We are not called, friends, to simply share the gospel, but to implore people to be reconciled to God by being united to and found in Christ Jesus, not having a righteousness of their own that comes from the law and which can never bring peace with God, but that which comes through faith in Christ, the righteousness from God that depends on grace alone, through faith alone, in Christ alone, according to Scripture alone, to the glory of God alone! With such a message how is it that we, that I can be so timid and so half-hearted in my appeal to those who are dying? Is it perhaps because I have not grasped the depth of it myself? How about you, have you? I am afraid that we will never grasp the depths of the riches of the glory of this message so long as we continue to believe that the grace and peace of God which has been granted unto us has been granted so that we might bask in its warmth and enjoy a life of rest and relaxation. It has been granted to us that we might minister reconciliation to men on behalf of God.

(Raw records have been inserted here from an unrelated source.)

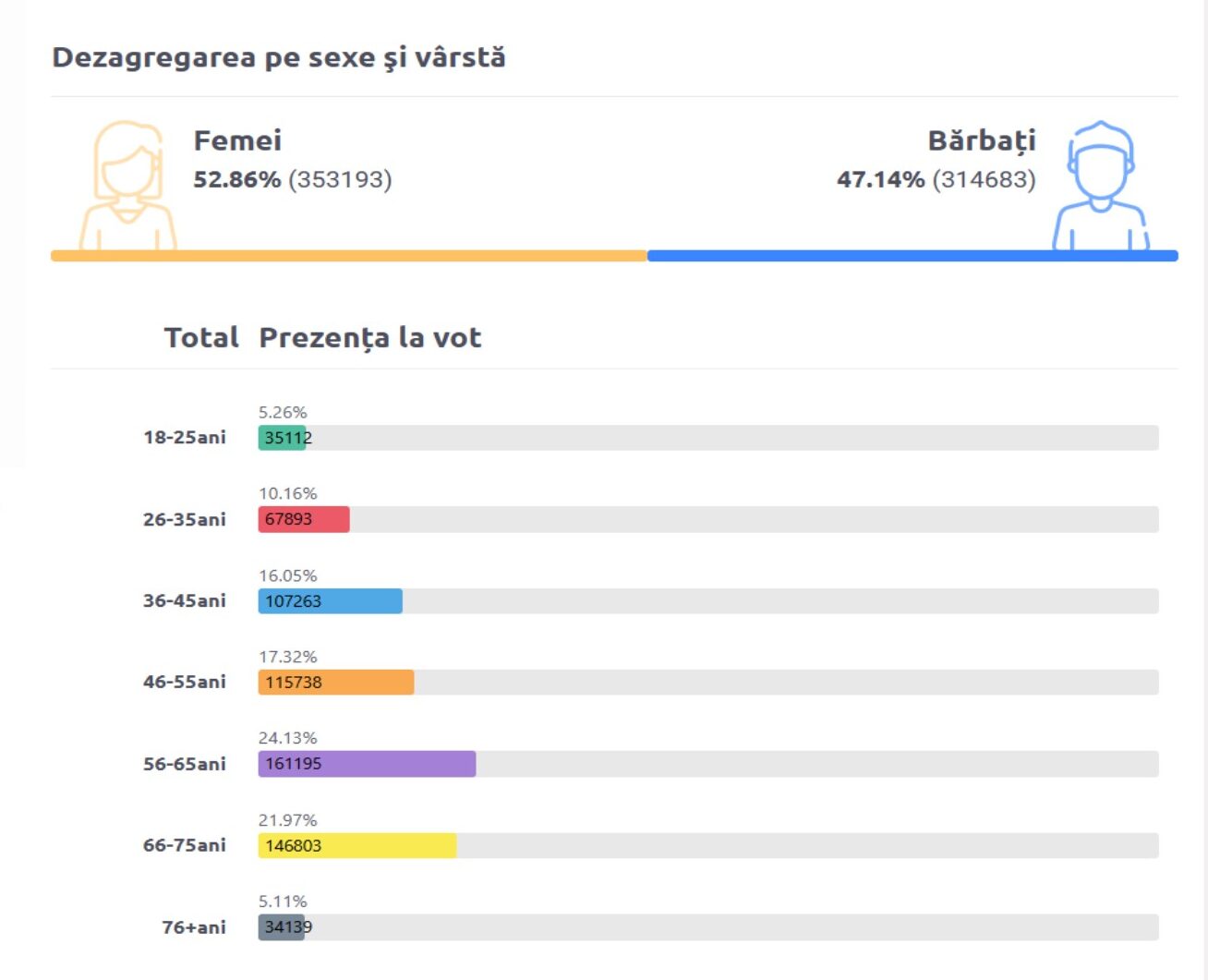
Task: Click the green 18-25ani bar showing 35112
Action: pos(282,438)

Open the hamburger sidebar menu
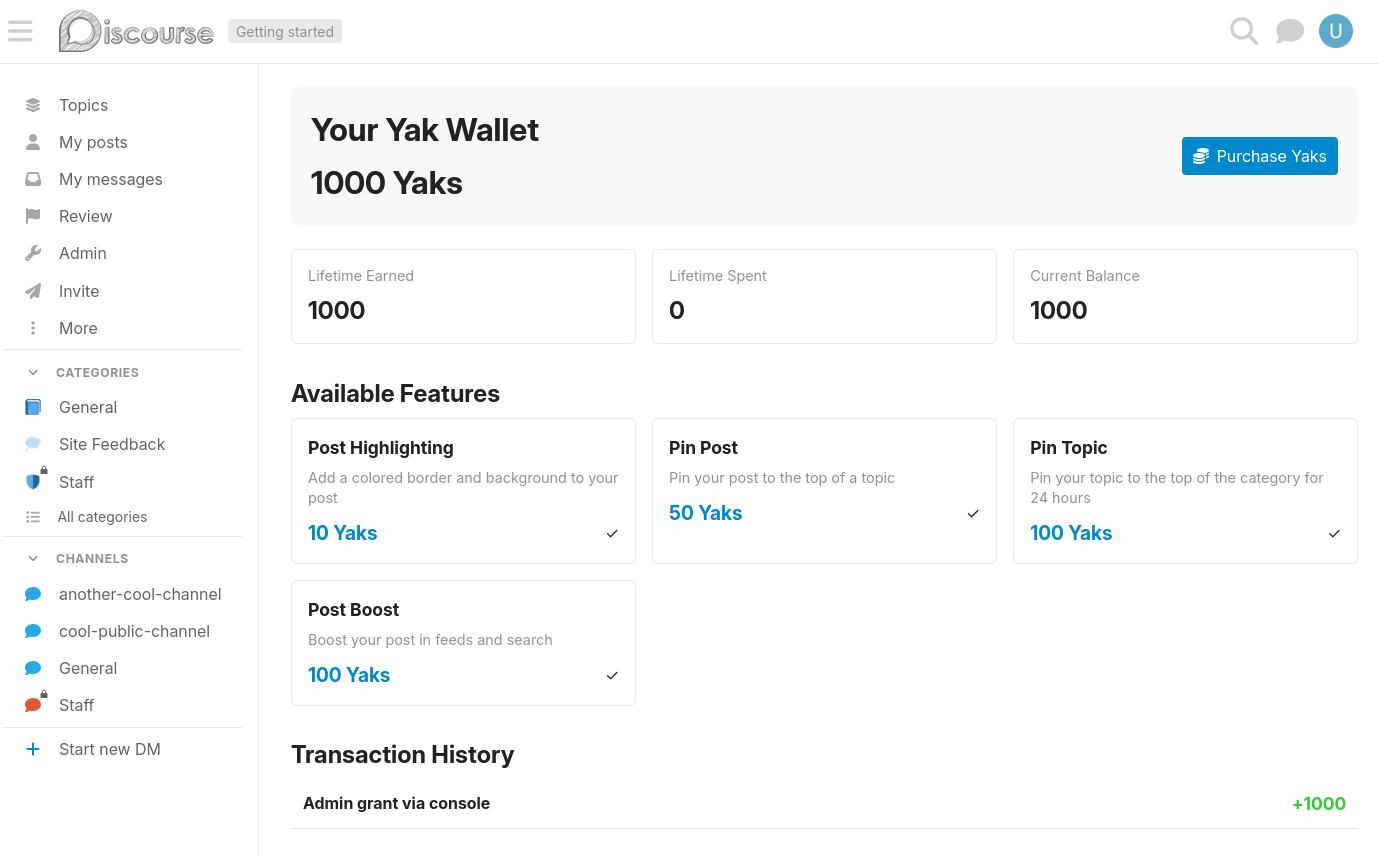point(20,31)
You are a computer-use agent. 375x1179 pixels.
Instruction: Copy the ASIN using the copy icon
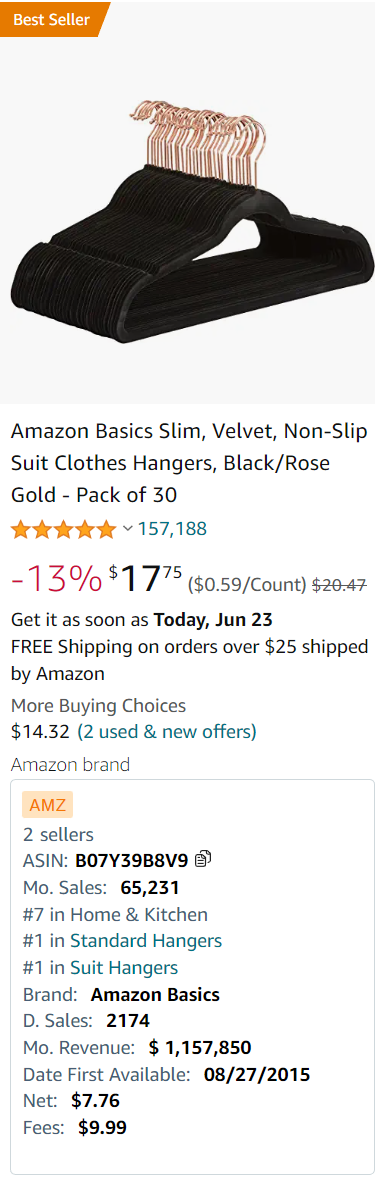point(203,858)
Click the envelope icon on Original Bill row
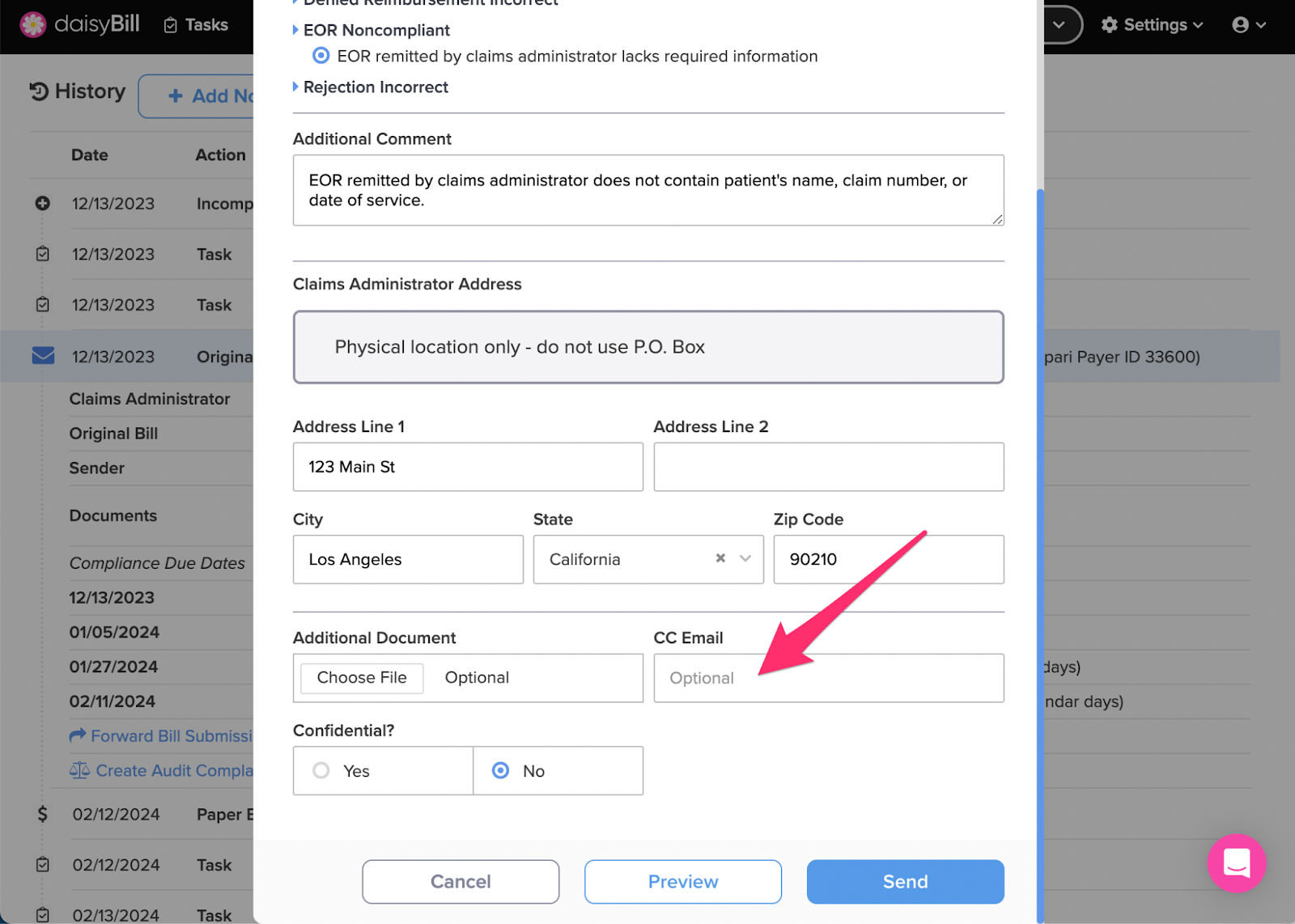Screen dimensions: 1295x924 pos(43,355)
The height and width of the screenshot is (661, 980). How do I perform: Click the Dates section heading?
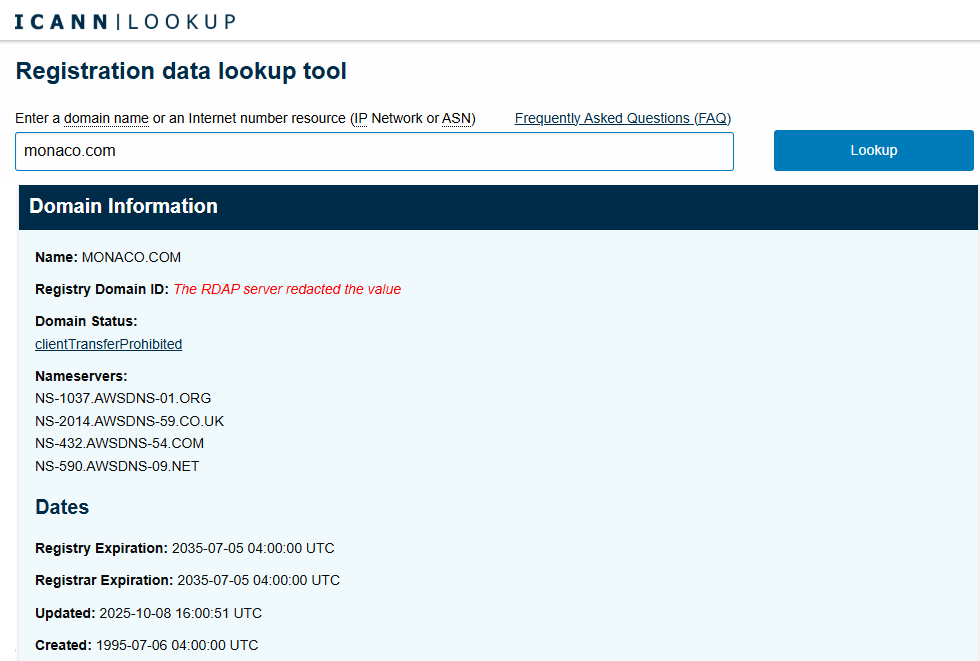pos(62,507)
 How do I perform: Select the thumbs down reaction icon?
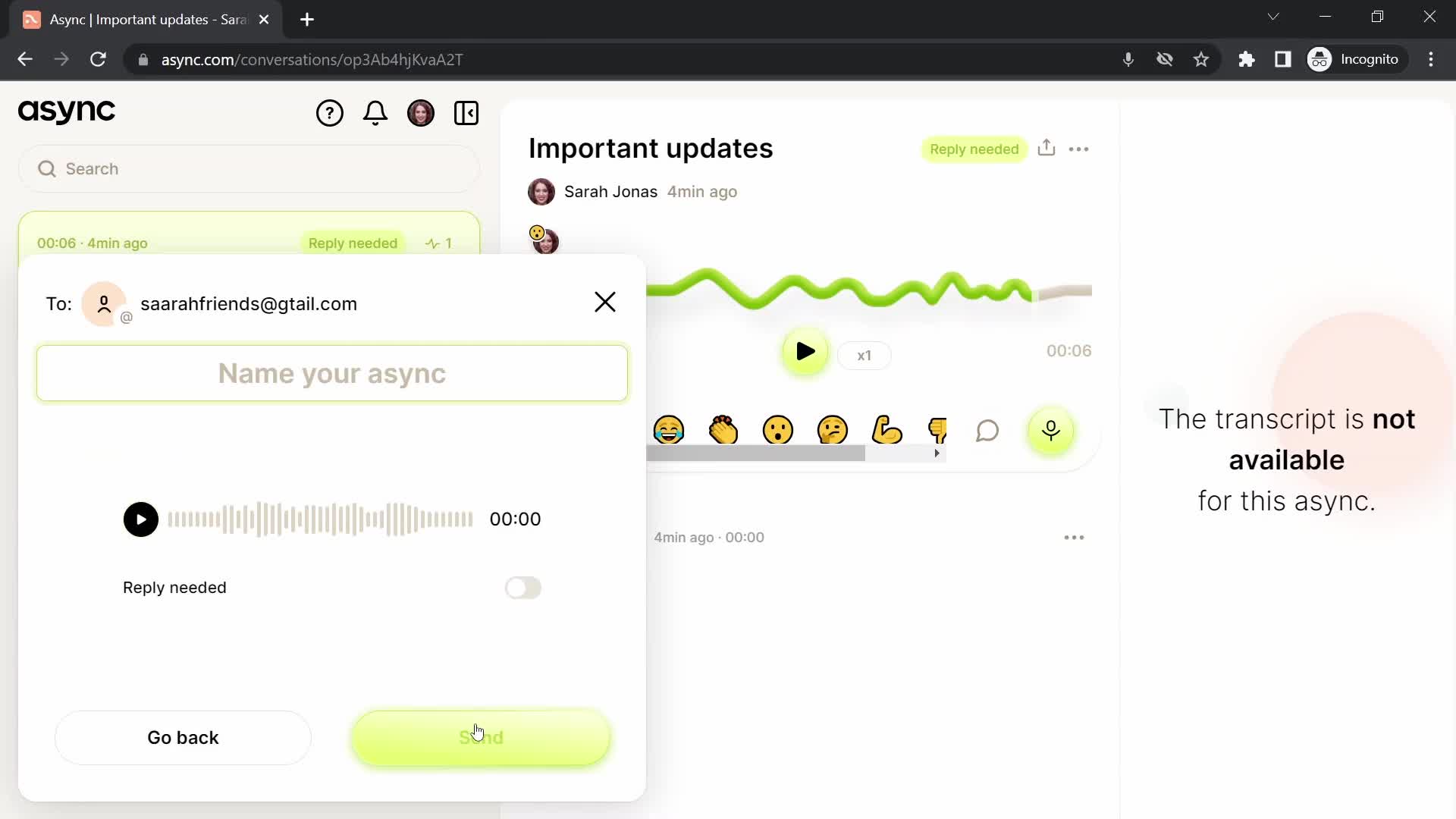click(937, 430)
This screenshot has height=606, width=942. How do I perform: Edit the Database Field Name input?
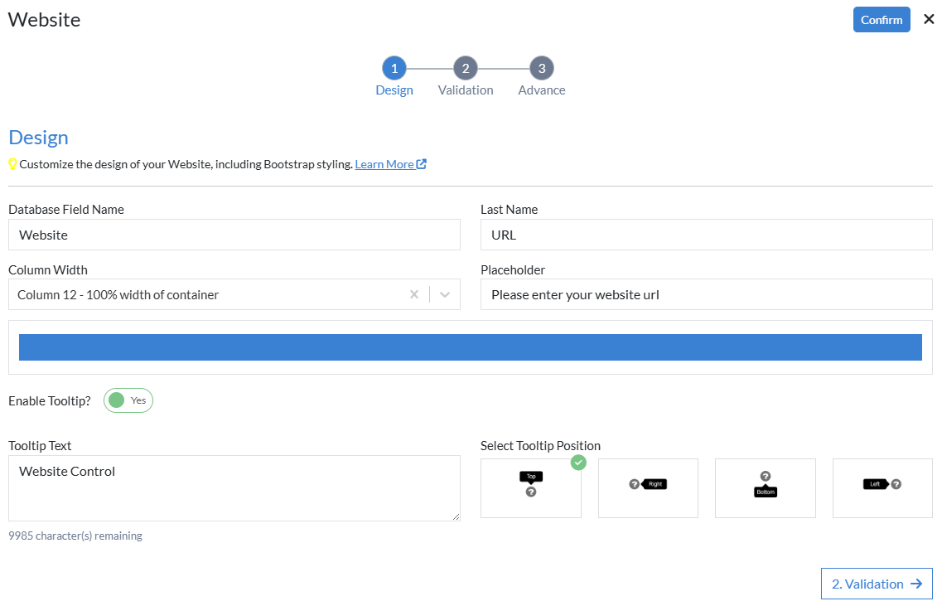[x=234, y=235]
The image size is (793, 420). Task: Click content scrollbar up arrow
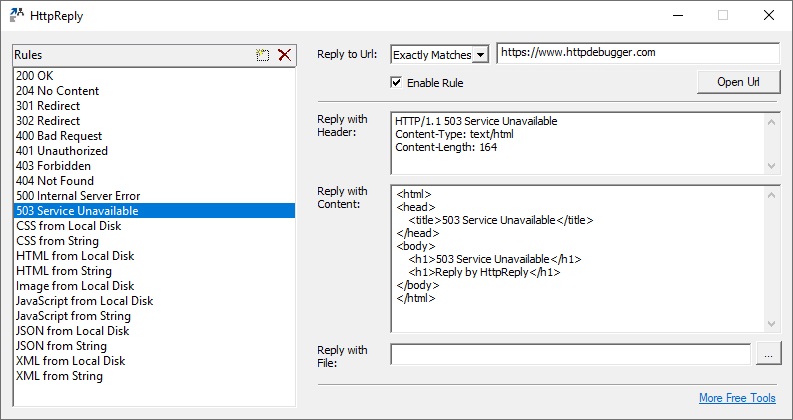[771, 195]
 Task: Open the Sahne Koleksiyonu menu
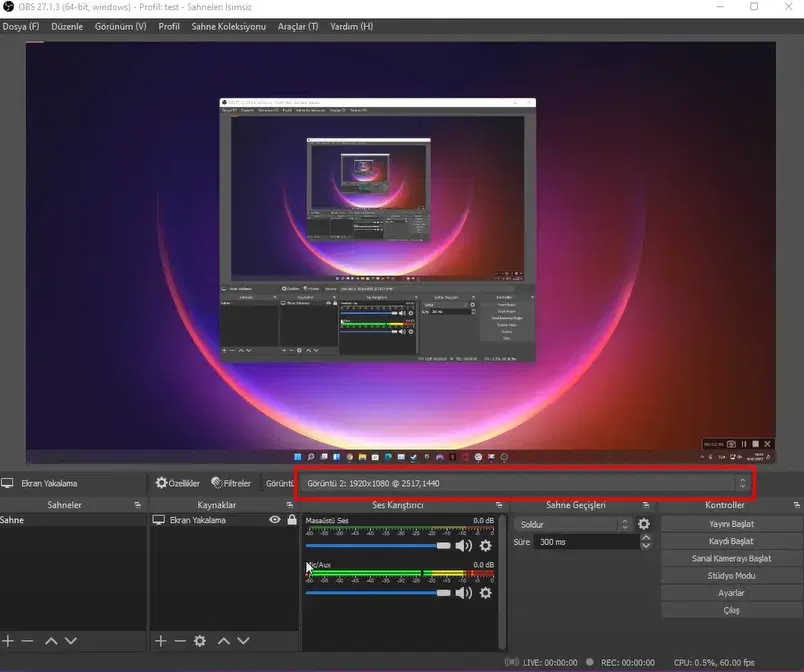pos(229,27)
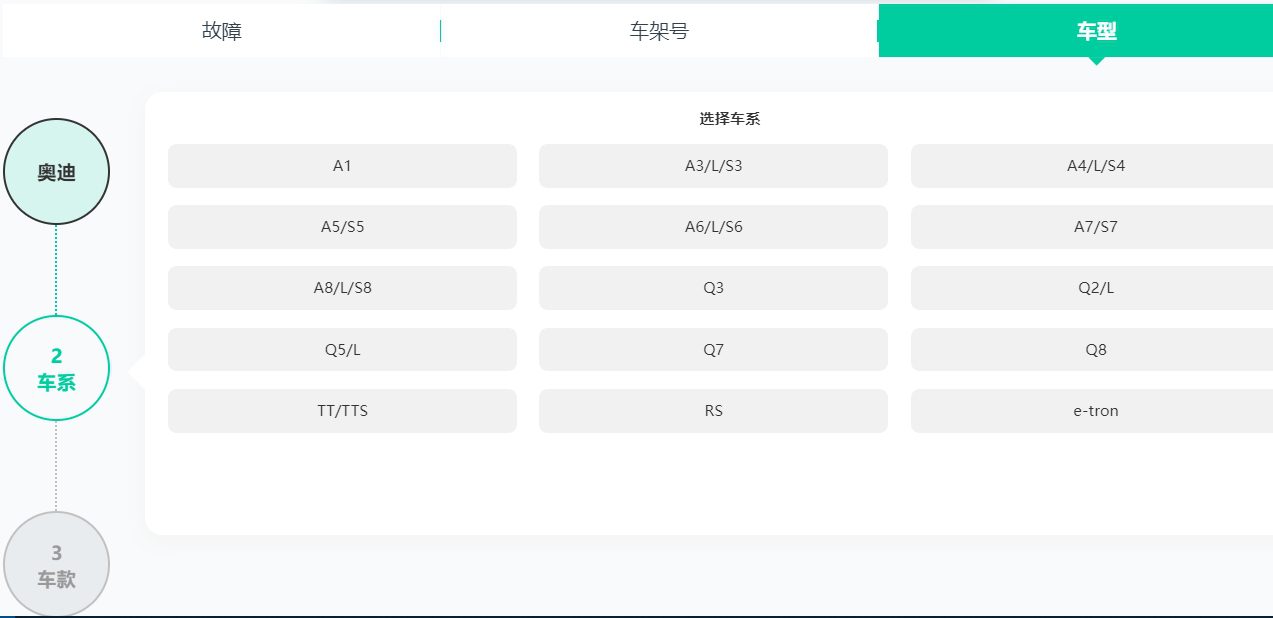Choose the A6/L/S6 series
Screen dimensions: 1273x618
tap(713, 227)
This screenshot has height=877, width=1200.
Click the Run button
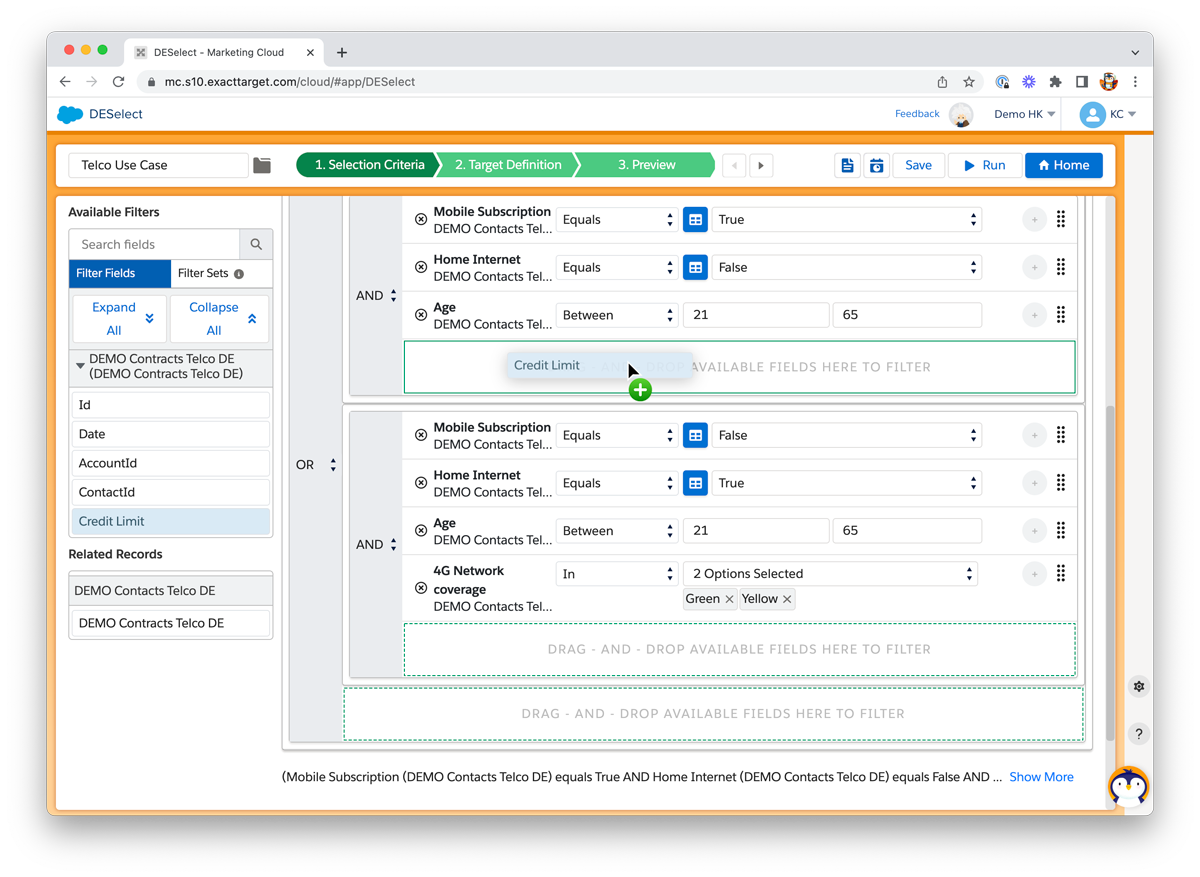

And that we might offer up prayers to God on behalf of men. For this is the other part of our responsibility as a priests of God. How often, and with what degree of fervency do we pray for the lost? Do you beloved, ever weep over them? Do you ever consider your friends and loved ones who have passed into eternity without Christ and weep? Does it spur you on to pray with anguish for those who remain but who are dead men walking? I must admit that, though I have had tastes of this, I fall far short of it. Rhonda and I were watching CSI on Thursday and one of the long time, main characters was killed. I found myself closer to tears over the loss of a fictional character on television than I often do over friends and family who's souls hang in the balance, who if they were weighed today would be found wanting. Beloved, this ought not to be so!

Conclusion

This passage concludes with a declaration, "I am the Alpha and the Omega," says the Lord God, "who is and who was and who is to come. The Almighty." When I began preparing this message I was convinced that this was the Father speaking, since it is he who was earlier called "the one who is and who was and who is to come." As I conclude this morning I am convinced that this is a reference to Jesus Christ. I'm not going to explain how I came to that conclusion, but I'm convinced it is true. This verse establishes that Jesus Christ is one with the Father in essence, and it ends the section on the same focus it began it on in verse 1 and has had throughout and which we must begin, continue, and end on-Jesus Christ.

Beloved we cannot succeed in our mission without the grace and peace which not only come from but are in their very nature our Lord Jesus Christ's indwelling us by his Holy Spirit. This is the promise of God to everyone who believes. We must abide in this promise because apart from him we can do nothing. Were it not for that grace and peace I would not have finished writing this sermon. I would not have the strength to stand here this morning to deliver it to you. And you and I would not have the ability to draw the next breath or the one after that, or the one after that with which we might declare the glorious praises of him who loves us and has freed of from our sins by his blood. It is my sincere prayer that this week we will abide in him, and breath out grace and peace to everyone we meet, at work, at school, at home, at play, at the grocery store and everywhere in between. Because he is coming, and at that point it will be to late. Today is the day of salvation, now is the time of God's mercy. Let us declare it with every breath we draw. Amen!